__Required action__: For the word "beside", count the lines of the listing that contain it and give only the count.

══ Records ══

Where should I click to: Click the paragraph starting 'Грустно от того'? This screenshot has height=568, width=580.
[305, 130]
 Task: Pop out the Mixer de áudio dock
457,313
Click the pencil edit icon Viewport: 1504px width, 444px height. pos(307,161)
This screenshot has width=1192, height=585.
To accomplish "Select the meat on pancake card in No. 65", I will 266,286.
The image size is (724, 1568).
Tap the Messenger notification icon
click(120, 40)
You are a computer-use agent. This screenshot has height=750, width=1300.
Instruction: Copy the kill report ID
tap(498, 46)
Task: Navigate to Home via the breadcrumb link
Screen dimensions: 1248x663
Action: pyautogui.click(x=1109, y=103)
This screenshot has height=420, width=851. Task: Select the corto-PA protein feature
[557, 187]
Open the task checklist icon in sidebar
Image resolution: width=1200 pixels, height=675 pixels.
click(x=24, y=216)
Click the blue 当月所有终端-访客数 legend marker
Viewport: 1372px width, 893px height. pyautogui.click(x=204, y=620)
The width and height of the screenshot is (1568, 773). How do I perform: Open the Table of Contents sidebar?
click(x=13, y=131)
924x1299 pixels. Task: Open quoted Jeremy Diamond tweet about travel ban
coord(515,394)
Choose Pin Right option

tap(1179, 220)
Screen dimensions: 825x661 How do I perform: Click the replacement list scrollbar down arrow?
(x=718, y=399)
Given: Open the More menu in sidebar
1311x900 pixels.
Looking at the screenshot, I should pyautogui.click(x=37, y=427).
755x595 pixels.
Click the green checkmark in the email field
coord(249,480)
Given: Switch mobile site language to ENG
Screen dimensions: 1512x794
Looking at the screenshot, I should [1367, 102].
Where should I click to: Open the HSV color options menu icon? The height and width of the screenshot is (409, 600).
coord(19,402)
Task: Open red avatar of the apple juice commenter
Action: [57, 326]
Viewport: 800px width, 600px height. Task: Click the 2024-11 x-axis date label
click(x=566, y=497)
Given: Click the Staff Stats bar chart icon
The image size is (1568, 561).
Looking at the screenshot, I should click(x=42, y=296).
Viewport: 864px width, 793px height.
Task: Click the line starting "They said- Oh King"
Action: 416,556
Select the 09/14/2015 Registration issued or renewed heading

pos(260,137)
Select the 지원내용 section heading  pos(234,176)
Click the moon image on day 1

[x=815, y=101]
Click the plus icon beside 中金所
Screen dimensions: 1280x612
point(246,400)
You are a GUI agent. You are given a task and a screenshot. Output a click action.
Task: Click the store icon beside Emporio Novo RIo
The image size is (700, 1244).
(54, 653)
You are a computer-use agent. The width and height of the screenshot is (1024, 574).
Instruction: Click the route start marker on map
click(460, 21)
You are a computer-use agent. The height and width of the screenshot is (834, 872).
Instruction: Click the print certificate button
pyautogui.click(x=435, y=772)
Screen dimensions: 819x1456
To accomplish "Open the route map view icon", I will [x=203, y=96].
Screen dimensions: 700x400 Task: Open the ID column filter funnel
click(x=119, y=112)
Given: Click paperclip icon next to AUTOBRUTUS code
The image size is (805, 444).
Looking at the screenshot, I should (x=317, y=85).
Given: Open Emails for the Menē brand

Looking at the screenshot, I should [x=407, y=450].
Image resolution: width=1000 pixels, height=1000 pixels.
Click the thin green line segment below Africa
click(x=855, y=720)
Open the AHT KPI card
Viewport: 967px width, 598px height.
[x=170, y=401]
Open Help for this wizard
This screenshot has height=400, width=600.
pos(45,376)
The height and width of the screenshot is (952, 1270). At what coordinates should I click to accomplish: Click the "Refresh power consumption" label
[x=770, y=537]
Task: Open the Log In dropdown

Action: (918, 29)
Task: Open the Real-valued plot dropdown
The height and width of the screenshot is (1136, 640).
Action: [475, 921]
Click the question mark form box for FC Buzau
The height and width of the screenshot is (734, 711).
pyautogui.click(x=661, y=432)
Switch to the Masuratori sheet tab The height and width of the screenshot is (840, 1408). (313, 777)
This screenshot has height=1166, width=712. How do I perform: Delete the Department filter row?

═══

__The answer__: 2